Исходный текст:
Не поэтому, вернее, не только поэтому несут его на руках и не спит Россия, ожидая утренних бюллетеней о его здоровье. Не поэтому мечется Варсонофий и заседает ночью Священный Синод, чтобы решить вопрос с отпеванием и решает – не отпевать. А народ поёт и поёт "Вечную память" прямо с астаповского утра, с дороги в Ясную до Петербурга, где поёт эту "Вечную память" Невский проспект у переполненной армянской церкви, которая служит панихиду седьмого и восьмого ноября.

Конечно, конечно, здесь и "Три медведя", и "Детство", и "Война и мир", и "Смерть Ивана Ильича" – вся вмещённая им человеческая жизнь от рождества до успения, вся русская художественная вселенная, которую он обнял легко и полно, словно был не только каждым ребёнком и стариком России, но её репьём при дороге и Холстомером, её страдающей землёй и аустерлицким небом. Он подлинно был всей Россией, так что проведи перепись населения его героев от Государя, на которого, погибая от любви, смотрит Николай Ростов, до бедного Жилина, который, теряя последние силы бежит из чеченского плена к своим: "Братцы! Братцы!", и над ним захлёбывается слезами мальчик Витька Астафьев в сибирской Овсянке, до безымянного казака, который понуждает пленного француза идти смущённо деликатным "алё, алё", и мы увидим всю нашу милую Родину в её лучшем и худшем. Просто всю. И останься от нас на земле одно его творчество, историки и археологи восстановят Россию до былинки и она оживёт и будет реальнее своих воскресителей.

Все у него живы, и никто не осуждён и не разоблачён: ни Позднышев, ни Анна, ни Вронский, ни несчастный князь Серпуховской из "Холстомера", который в смерти хуже своего бедного пегого мерина, ни сослуживцы Ивана Ильича, извлекающие из сообщения о смерти товарища только выгоды и повышения. Кажется, он только глядел, как велик и мал человек, как несчастен, как свят и порочен. А они сами жили в нём единственной жизнью и были им. И нет у него ни одного "типического" образа, а они все сами по себе живые подлинные, единственные, равноправные жители Отечества, которых можно найти по простой паспортной "прописке". Найти их самих, а не их книжное отражение. И со счастливым ужасом понять, что это не Пьер Безухов, а он, он, Лев Николаевич, кричит в звёздное небо потрясённым сердцем: "И всё это во мне. И всё это моё. И всё это я".

Что нужно сделать: Процитируйте дословно отрывок из текста о Льве Николаевиче. Начните с места, где стоят слова «Не поэтому, вернее, не», и остановитесь после слов «и восьмого ноября.».

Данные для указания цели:
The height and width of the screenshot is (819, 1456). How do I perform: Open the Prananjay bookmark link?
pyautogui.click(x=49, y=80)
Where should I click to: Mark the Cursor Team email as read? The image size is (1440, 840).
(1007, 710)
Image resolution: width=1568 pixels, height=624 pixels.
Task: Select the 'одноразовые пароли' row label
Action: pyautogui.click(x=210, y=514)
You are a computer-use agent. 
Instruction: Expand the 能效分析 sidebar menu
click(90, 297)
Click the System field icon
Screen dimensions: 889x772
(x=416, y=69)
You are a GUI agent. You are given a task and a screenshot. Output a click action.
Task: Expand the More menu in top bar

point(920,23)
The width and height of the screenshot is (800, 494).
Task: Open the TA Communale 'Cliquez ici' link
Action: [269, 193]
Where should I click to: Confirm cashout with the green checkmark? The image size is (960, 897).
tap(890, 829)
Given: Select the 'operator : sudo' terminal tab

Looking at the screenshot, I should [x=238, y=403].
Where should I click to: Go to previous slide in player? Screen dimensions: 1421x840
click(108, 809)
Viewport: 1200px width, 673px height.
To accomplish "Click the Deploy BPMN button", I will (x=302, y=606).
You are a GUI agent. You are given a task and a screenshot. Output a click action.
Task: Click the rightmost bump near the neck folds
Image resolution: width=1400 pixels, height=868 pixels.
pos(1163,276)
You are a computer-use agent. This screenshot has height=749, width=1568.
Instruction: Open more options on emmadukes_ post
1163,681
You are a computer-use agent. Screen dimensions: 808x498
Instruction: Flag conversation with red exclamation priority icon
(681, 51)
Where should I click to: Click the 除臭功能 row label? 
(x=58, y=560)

Решение задачи:
Не поэтому, вернее, не только поэтому несут его на руках и не спит Россия, ожидая утренних бюллетеней о его здоровье. Не поэтому мечется Варсонофий и заседает ночью Священный Синод, чтобы решить вопрос с отпеванием и решает – не отпевать. А народ поёт и поёт "Вечную память" прямо с астаповского утра, с дороги в Ясную до Петербурга, где поёт эту "Вечную память" Невский проспект у переполненной армянской церкви, которая служит панихиду седьмого и восьмого ноября.